Please extract the lines of the material that open with the line containing "You are a computer-use" and close with the line containing "click(x=179, y=231)". Copy them word for word, keeping both end lines.

Dataset extract:

________________________

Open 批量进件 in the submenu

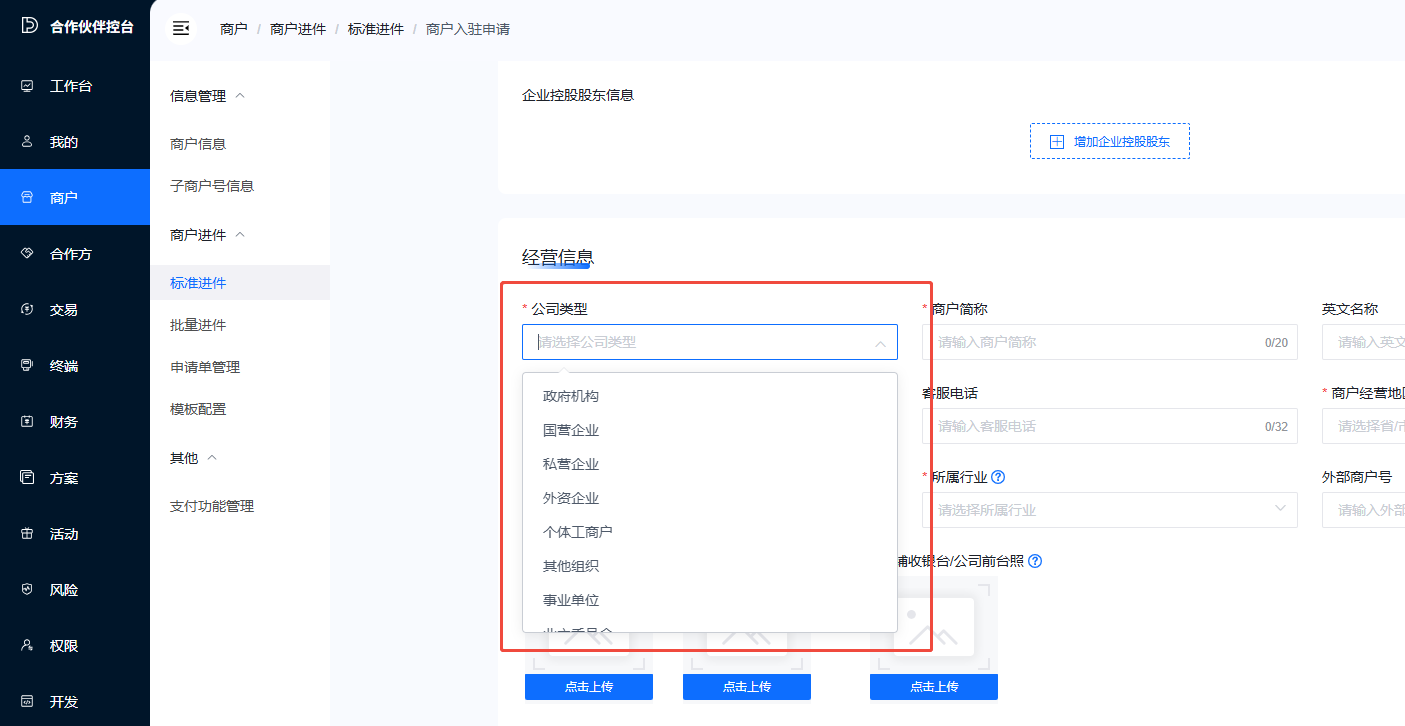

________________________

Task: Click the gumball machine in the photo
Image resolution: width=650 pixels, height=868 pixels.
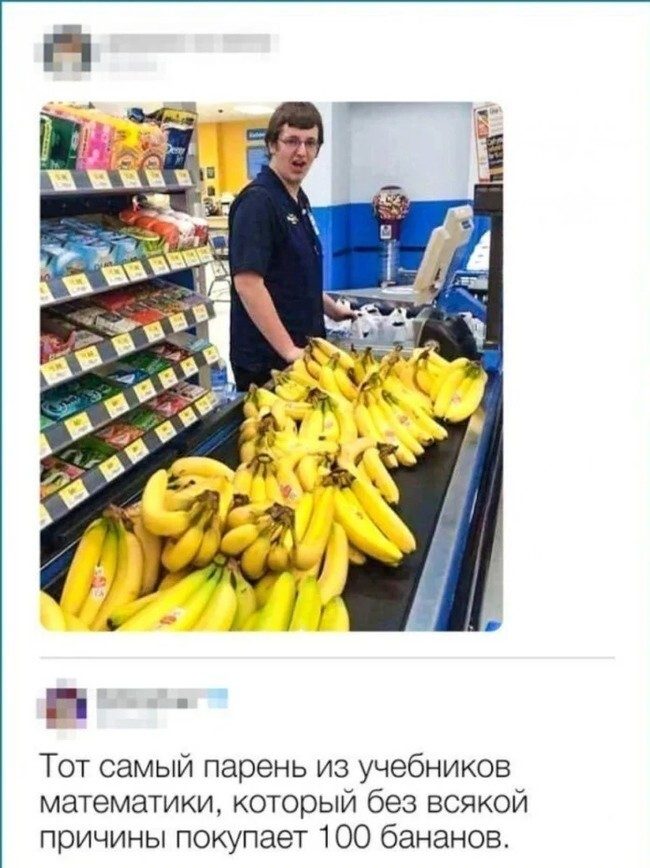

________________________

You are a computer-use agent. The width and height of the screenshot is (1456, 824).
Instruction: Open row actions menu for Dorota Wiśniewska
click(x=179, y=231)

________________________

Answer to the problem:
You are a computer-use agent. The width and height of the screenshot is (1456, 824).
Instruction: Open row actions menu for Dorota Wiśniewska
click(x=179, y=231)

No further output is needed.